Cognitive distortions are errors in reasoning that are not based on evidence, but stem from negative intuitions (e.g., perceiving a small negative event as a disaster, believing one’s feelings are facts). Authors of the book, The Coddling of the American Mind, (Lukianoff and Haidt) make anecdotal claims in their book that college students’ “safetyism” beliefs, which are beliefs centered on the prevention of emotional pain or discomfort, are rooted from cognitive distortions. A new correlational study, published in Personality and Individual Differences, found empirical support for these claims by finding an association between frequency of cognitive distortions and stronger safetyism-inspired beliefs.
“While all people engage in cognitive distortions to some degree, Lukianoff and Haidt argued that students’ justifications for safetyism reflect a more pronounced pattern of distorted thinking,” study author Jared B. Celniker and colleagues wrote.

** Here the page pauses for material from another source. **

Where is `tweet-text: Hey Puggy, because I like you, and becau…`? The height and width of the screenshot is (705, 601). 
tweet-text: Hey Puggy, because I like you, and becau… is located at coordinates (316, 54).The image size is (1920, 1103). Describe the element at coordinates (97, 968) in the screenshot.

“We provide the first empirical examination of the association between college students’ self-reported prevalence of cognitive distortions and their endorsement of safetyism-inspired beliefs, the belief that words can harm, and the broad use of trigger warnings.”

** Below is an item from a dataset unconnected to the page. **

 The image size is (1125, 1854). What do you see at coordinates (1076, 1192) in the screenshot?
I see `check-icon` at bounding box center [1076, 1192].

Participants were recruited from the University of California Irvine Human Subjects Lab Pool and participated in the study online in exchange for course credit. Researchers achieved a final sample of 786 adults for analysis, which was mostly female but ethnically and economically diverse.
Researchers surveyed participants for safetyism-inspired beliefs (e.g., intentions don’t matter, emotional pain or discomfort is dangerous, speech can be violence), for support of the use of trigger warnings, and the extent to which they believe words are harmful. Participants also reported how much they engage in 10 common cognitive distortions. Participants filled out other potentially relevant psychological measures such as conflict avoidance, resilience, analytical thinking, and social/economic liberalism.

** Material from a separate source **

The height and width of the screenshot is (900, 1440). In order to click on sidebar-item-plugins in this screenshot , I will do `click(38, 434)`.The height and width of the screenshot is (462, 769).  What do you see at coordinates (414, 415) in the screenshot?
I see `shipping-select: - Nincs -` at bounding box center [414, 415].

Results suggest an association between higher cognitive distortion scores and higher safetyism-inspired beliefs. There, too, was an association between higher cognitive distortion scores and the stronger belief that words are harmful.
Higher conflict avoidance, higher social liberalism, and higher economic liberalism were all associated with greater safetyism-inspired beliefs as well. On the other hand, greater safetyism-inspired beliefs were associated with lower resilience and lower analytic thinking.
Some exploratory mediation analyses indicated cognitive distortions may predict increased support for trigger warning support through the increase of safetyism-inspired beliefs and through the belief that words can harm. However, these results are exploratory, observational, and should be taken with great caution.
The researchers also urge caution when interpreting their findings more generally. “Our data cannot speak to the causal structure of this relationship. While these variables may causally influence one another, they may merely co-occur as a function of other causal forces. It is also possible that cognitive distortions are associated with extreme beliefs in general rather than safetyism-inspired beliefs specifically.”
The researchers also caution that their measure of safetyism-inspired beliefs was new and created for this study and so future research should develop a more precise measure for these beliefs.
Altogether, results provide support for the claims made in the The Coddling of the American Mind. “The association between cognitive distortions and safetyism-inspired beliefs remained significant when accounting for other relevant psychological and demographic variables, like resiliency and analytic thinking,” wrote the study researchers.
“Furthermore, this study revealed that cognitive distortions were a robust predictor of students’ belief that words can harm and the number of reasons they selected for endorsing the use of trigger warnings.”
The study, “Correlates of Coddling Cognitive distortions predict safetyism inspired beliefs, belief that words can harm, and trigger warning endorsement in college students“, was authored by Jared B. Celniker, Megan M. Ringel, Karli Nelson, and Peter H. Ditto.